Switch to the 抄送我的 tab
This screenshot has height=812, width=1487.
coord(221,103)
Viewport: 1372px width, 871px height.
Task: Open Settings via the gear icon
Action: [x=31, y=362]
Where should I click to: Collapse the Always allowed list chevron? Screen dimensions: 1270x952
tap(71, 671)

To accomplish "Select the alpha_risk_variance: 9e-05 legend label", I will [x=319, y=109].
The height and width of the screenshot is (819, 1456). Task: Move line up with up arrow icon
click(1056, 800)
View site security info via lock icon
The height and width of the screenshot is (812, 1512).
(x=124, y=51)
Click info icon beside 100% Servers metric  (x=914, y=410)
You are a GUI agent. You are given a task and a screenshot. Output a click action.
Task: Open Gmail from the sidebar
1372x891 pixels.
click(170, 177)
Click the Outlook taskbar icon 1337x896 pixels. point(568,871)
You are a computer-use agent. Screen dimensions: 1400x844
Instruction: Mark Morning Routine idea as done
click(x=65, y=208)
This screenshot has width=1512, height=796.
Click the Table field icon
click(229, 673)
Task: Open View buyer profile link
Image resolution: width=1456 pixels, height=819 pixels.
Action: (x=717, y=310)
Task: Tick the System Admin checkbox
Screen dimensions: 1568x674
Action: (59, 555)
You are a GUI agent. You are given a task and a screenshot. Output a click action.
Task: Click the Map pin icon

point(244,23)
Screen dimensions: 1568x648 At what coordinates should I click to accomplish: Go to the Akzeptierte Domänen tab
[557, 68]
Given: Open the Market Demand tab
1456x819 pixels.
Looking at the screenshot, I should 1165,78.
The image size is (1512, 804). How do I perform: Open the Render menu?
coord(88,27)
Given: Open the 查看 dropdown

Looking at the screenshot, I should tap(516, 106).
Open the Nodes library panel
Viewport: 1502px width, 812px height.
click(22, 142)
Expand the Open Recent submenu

•••••

__Task__.
Among the records above, a stretch begins at the line containing "You are a computer-use" and ends at the line containing "Given: Open the Market Demand tab". Restate that stretch word for word, and nothing else.

__Task solution__.
You are a computer-use agent. Screen dimensions: 1400x844
Instruction: Mark Morning Routine idea as done
click(x=65, y=208)
This screenshot has width=1512, height=796.
Click the Table field icon
click(229, 673)
Task: Open View buyer profile link
Image resolution: width=1456 pixels, height=819 pixels.
Action: (x=717, y=310)
Task: Tick the System Admin checkbox
Screen dimensions: 1568x674
Action: (59, 555)
You are a GUI agent. You are given a task and a screenshot. Output a click action.
Task: Click the Map pin icon

point(244,23)
Screen dimensions: 1568x648 At what coordinates should I click to accomplish: Go to the Akzeptierte Domänen tab
[557, 68]
Given: Open the Market Demand tab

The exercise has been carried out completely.